(Material provided Opens)
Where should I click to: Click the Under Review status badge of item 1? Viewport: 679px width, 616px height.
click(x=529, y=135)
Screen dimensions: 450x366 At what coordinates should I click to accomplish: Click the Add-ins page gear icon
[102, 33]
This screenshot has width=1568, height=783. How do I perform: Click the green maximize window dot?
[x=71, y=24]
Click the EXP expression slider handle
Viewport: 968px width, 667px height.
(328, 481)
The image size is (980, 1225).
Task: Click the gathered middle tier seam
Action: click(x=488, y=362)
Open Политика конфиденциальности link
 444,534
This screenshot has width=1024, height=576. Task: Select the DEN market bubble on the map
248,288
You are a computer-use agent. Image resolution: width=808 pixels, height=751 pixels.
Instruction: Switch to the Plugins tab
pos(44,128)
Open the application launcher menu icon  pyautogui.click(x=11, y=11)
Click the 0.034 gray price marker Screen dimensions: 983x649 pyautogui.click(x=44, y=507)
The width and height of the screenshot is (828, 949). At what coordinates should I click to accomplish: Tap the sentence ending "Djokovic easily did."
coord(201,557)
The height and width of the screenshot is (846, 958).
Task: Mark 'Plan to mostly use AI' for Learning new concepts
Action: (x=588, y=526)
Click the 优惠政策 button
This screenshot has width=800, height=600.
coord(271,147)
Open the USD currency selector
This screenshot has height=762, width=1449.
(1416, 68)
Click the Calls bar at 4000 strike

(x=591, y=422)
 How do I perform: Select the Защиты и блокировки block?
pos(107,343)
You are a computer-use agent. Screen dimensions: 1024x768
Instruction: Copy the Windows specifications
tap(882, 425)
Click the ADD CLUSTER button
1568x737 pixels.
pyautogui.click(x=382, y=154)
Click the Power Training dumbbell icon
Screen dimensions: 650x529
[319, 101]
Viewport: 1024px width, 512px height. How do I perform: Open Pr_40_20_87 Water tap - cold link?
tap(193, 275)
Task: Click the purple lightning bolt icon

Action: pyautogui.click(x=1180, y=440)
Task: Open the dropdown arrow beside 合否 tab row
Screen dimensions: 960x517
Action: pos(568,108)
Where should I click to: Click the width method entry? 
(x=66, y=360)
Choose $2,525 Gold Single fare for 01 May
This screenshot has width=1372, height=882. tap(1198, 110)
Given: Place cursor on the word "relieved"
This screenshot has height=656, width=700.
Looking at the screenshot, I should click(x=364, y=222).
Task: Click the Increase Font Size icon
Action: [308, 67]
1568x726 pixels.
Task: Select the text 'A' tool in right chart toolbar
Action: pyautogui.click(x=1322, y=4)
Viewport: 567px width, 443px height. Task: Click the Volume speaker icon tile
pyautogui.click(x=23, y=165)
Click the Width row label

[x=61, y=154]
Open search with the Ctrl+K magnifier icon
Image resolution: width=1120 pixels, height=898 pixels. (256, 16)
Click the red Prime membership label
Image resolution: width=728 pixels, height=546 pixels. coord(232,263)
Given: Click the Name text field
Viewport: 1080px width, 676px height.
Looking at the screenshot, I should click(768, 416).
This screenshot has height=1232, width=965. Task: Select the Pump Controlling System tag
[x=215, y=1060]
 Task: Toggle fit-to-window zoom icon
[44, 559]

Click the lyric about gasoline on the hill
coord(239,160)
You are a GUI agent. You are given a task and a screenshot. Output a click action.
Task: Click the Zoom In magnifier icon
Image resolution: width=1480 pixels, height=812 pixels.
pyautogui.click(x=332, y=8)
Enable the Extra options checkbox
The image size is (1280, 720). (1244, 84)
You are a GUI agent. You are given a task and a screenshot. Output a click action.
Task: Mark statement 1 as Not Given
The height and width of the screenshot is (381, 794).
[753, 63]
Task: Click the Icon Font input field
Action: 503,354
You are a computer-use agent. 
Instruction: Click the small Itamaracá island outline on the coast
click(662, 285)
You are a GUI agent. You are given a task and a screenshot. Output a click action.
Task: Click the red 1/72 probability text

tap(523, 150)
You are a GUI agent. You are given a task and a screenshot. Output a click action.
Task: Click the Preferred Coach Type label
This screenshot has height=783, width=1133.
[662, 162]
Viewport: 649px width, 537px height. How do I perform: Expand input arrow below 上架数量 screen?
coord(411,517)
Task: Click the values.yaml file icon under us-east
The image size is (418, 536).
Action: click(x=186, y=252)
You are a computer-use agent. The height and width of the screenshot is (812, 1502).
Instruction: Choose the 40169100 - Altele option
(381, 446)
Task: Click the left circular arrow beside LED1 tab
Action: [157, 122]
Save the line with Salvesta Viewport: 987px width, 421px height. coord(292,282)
(Material provided Closes)
*Problem requirements*. What you write must match the records above line for line.

*Output for this exercise*.
Where should I click to: Click the Under Review status badge of item 1? Viewport: 679px width, 616px height.
click(x=529, y=135)
Screen dimensions: 450x366 At what coordinates should I click to accomplish: Click the Add-ins page gear icon
[102, 33]
This screenshot has width=1568, height=783. How do I perform: Click the green maximize window dot?
[x=71, y=24]
Click the EXP expression slider handle
Viewport: 968px width, 667px height.
(328, 481)
The image size is (980, 1225).
Task: Click the gathered middle tier seam
Action: click(x=488, y=362)
Open Политика конфиденциальности link
 444,534
This screenshot has width=1024, height=576. Task: Select the DEN market bubble on the map
248,288
You are a computer-use agent. Image resolution: width=808 pixels, height=751 pixels.
Instruction: Switch to the Plugins tab
pos(44,128)
Open the application launcher menu icon  pyautogui.click(x=11, y=11)
Click the 0.034 gray price marker Screen dimensions: 983x649 pyautogui.click(x=44, y=507)
The width and height of the screenshot is (828, 949). At what coordinates should I click to accomplish: Tap the sentence ending "Djokovic easily did."
coord(201,557)
The height and width of the screenshot is (846, 958).
Task: Mark 'Plan to mostly use AI' for Learning new concepts
Action: (x=588, y=526)
Click the 优惠政策 button
This screenshot has width=800, height=600.
coord(271,147)
Open the USD currency selector
This screenshot has height=762, width=1449.
(1416, 68)
Click the Calls bar at 4000 strike

(x=591, y=422)
 How do I perform: Select the Защиты и блокировки block?
pos(107,343)
You are a computer-use agent. Screen dimensions: 1024x768
Instruction: Copy the Windows specifications
tap(882, 425)
Click the ADD CLUSTER button
1568x737 pixels.
pyautogui.click(x=382, y=154)
Click the Power Training dumbbell icon
Screen dimensions: 650x529
[319, 101]
Viewport: 1024px width, 512px height. How do I perform: Open Pr_40_20_87 Water tap - cold link?
tap(193, 275)
Task: Click the purple lightning bolt icon

Action: pyautogui.click(x=1180, y=440)
Task: Open the dropdown arrow beside 合否 tab row
Screen dimensions: 960x517
Action: pos(568,108)
Where should I click to: Click the width method entry? 
(x=66, y=360)
Choose $2,525 Gold Single fare for 01 May
This screenshot has width=1372, height=882. tap(1198, 110)
Given: Place cursor on the word "relieved"
This screenshot has height=656, width=700.
Looking at the screenshot, I should click(x=364, y=222).
Task: Click the Increase Font Size icon
Action: [308, 67]
1568x726 pixels.
Task: Select the text 'A' tool in right chart toolbar
Action: pyautogui.click(x=1322, y=4)
Viewport: 567px width, 443px height. Task: Click the Volume speaker icon tile
pyautogui.click(x=23, y=165)
Click the Width row label

[x=61, y=154]
Open search with the Ctrl+K magnifier icon
Image resolution: width=1120 pixels, height=898 pixels. (256, 16)
Click the red Prime membership label
Image resolution: width=728 pixels, height=546 pixels. coord(232,263)
Given: Click the Name text field
Viewport: 1080px width, 676px height.
Looking at the screenshot, I should click(768, 416).
This screenshot has height=1232, width=965. Task: Select the Pump Controlling System tag
[x=215, y=1060]
 Task: Toggle fit-to-window zoom icon
[44, 559]

Click the lyric about gasoline on the hill
coord(239,160)
You are a GUI agent. You are given a task and a screenshot. Output a click action.
Task: Click the Zoom In magnifier icon
Image resolution: width=1480 pixels, height=812 pixels.
pyautogui.click(x=332, y=8)
Enable the Extra options checkbox
The image size is (1280, 720). (1244, 84)
You are a GUI agent. You are given a task and a screenshot. Output a click action.
Task: Mark statement 1 as Not Given
The height and width of the screenshot is (381, 794).
[753, 63]
Task: Click the Icon Font input field
Action: 503,354
You are a computer-use agent. 
Instruction: Click the small Itamaracá island outline on the coast
click(662, 285)
You are a GUI agent. You are given a task and a screenshot. Output a click action.
Task: Click the red 1/72 probability text

tap(523, 150)
You are a GUI agent. You are given a task and a screenshot. Output a click action.
Task: Click the Preferred Coach Type label
This screenshot has height=783, width=1133.
[662, 162]
Viewport: 649px width, 537px height. How do I perform: Expand input arrow below 上架数量 screen?
coord(411,517)
Task: Click the values.yaml file icon under us-east
The image size is (418, 536).
Action: click(x=186, y=252)
You are a computer-use agent. The height and width of the screenshot is (812, 1502).
Instruction: Choose the 40169100 - Altele option
(381, 446)
Task: Click the left circular arrow beside LED1 tab
Action: [157, 122]
Save the line with Salvesta Viewport: 987px width, 421px height. coord(292,282)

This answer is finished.